In [1]:
# Import all libraries needed for the tutorial

# General syntax to import specific functions in a library: 
##from (library) import (specific library function)
from pandas import DataFrame, read_csv, Series

# General syntax to import a library but no functions: 
##import (library) as (give the library a nickname/alias)
import matplotlib.pyplot as plt
import pandas as pd #this is how I usually import pandas
import sys #only needed to determine Python version number

# Enable inline plotting
%matplotlib inline

In [2]:
print('Python version ' + sys.version)
print('Pandas version ' + pd.__version__)


Python version 3.4.0 (default, Apr 11 2014, 13:05:11) 
[GCC 4.8.2]
Pandas version 0.16.2

In [3]:
# The inital set of baby names and bith rates
names = ['Bob','Jessica','Mary','John','Mel']
births = [968, 155, 77, 578, 973]

In [4]:
zip?

In [5]:
BabyDataSet = zip(names,births)
BabyDataSet = list(BabyDataSet)
BabyDataSet


Out[5]:
[('Bob', 968), ('Jessica', 155), ('Mary', 77), ('John', 578), ('Mel', 973)]

In [6]:
df = pd.DataFrame(data = BabyDataSet, columns=['Names', 'Births'])
df


Out[6]:
Names Births
0 Bob 968
1 Jessica 155
2 Mary 77
3 John 578
4 Mel 973

In [7]:
df.to_csv?

In [8]:
df.to_csv('births1880.csv',index=False,header=False)

In [9]:
read_csv?

In [10]:
# path of csv file
location = 'births1880.csv'
df = pd.read_csv(location)

In [11]:
df
# This brings us the our first problem of the exercise. The read_csv function treated the first
# record in the csv file as the header names. This is obviously not correct since the text file 
# did not provide us with header names.


Out[11]:
Bob 968
0 Jessica 155
1 Mary 77
2 John 578
3 Mel 973

In [12]:
# To correct this we will pass the header parameter to the read_csv function and set it to None (means null in python).
df = pd.read_csv(location, header=None)
df


Out[12]:
0 1
0 Bob 968
1 Jessica 155
2 Mary 77
3 John 578
4 Mel 973

In [13]:
# If we wanted to give the columns specific names, we would have to pass another paramter called names.
df = pd.read_csv(location, names=['Names','Births'])
df
# You can think of the numbers [0,1,2,3,4] as the row numbers in an Excel file. In pandas these are part of 
# the index of the dataframe.

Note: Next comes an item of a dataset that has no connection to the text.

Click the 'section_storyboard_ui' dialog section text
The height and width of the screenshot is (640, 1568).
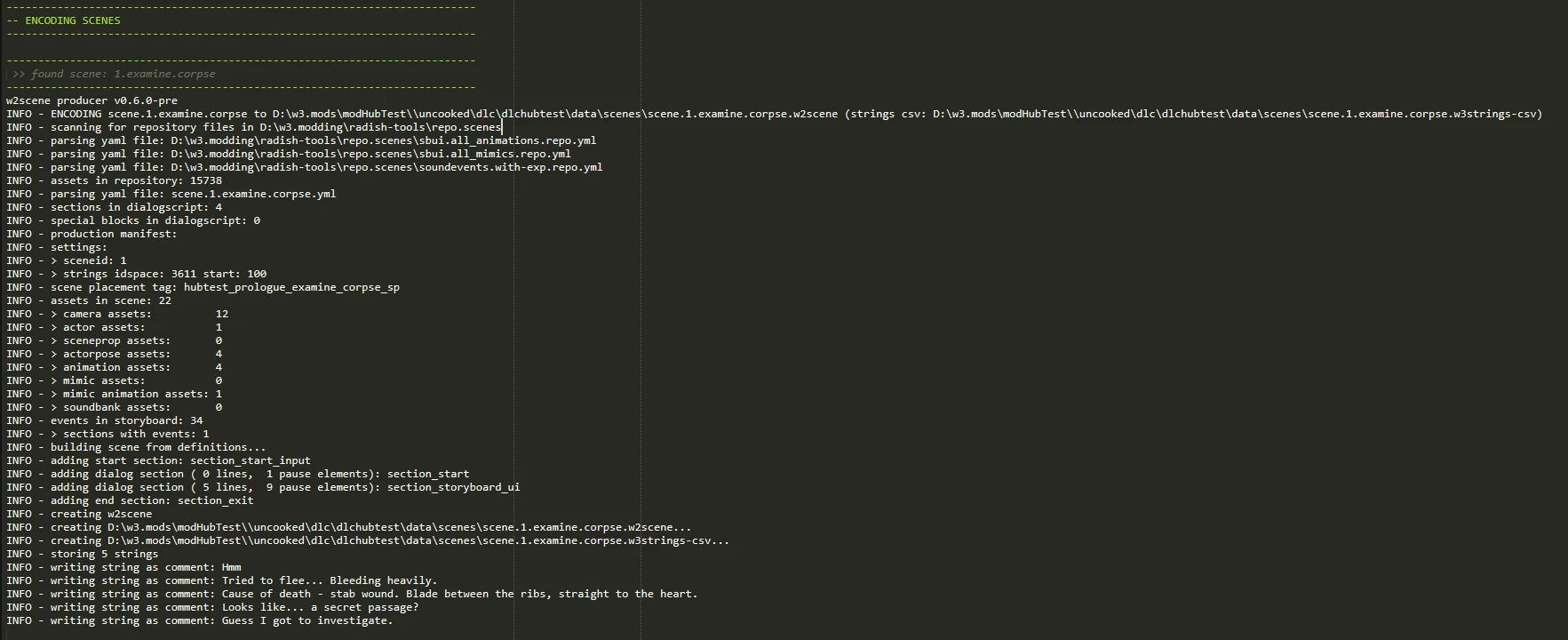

You can think of the index as the primary key of a sql table with the exception
# that an index is allowed to have duplicates.


Out[13]:
Names Births
0 Bob 968
1 Jessica 155
2 Mary 77
3 John 578
4 Mel 973

In [14]:
import os
os.remove(location)

In [15]:
# Check data type of the columns
df.dtypes


Out[15]:
Names     object
Births     int64
dtype: object

In [16]:
# Check data type of Births column
df.Births.dtype


Out[16]:
dtype('int64')

In [17]:
# Analyze Data
# Method 1:
Sorted = df.sort(['Births'], ascending=False)
Sorted.head(1)


Out[17]:
Names Births
4 Mel 973

In [18]:
# Method 2:
df['Births'].max()


Out[18]:
973

In [20]:
# Present Data
# Create graph
df['Births'].plot()

# Maximum value in the data set
MaxValue = df['Births'].max()

# Name associated with the maximum value
MaxName = df['Names'][df['Births'] == df['Births'].max()].values

# Text to display on graph
Text = str(MaxValue) + " - " + MaxName

# Add text to graph
plt.annotate(Text, xy=(1, MaxValue), xytext=(8, 0), 
                 xycoords=('axes fraction', 'data'), textcoords='offset points')

print("The most popular name")
df[df['Births'] == df['Births'].max()]
#Sorted.head(1) can also be used


The most popular name
Out[20]:
Names Births
4 Mel 973

In [ ]: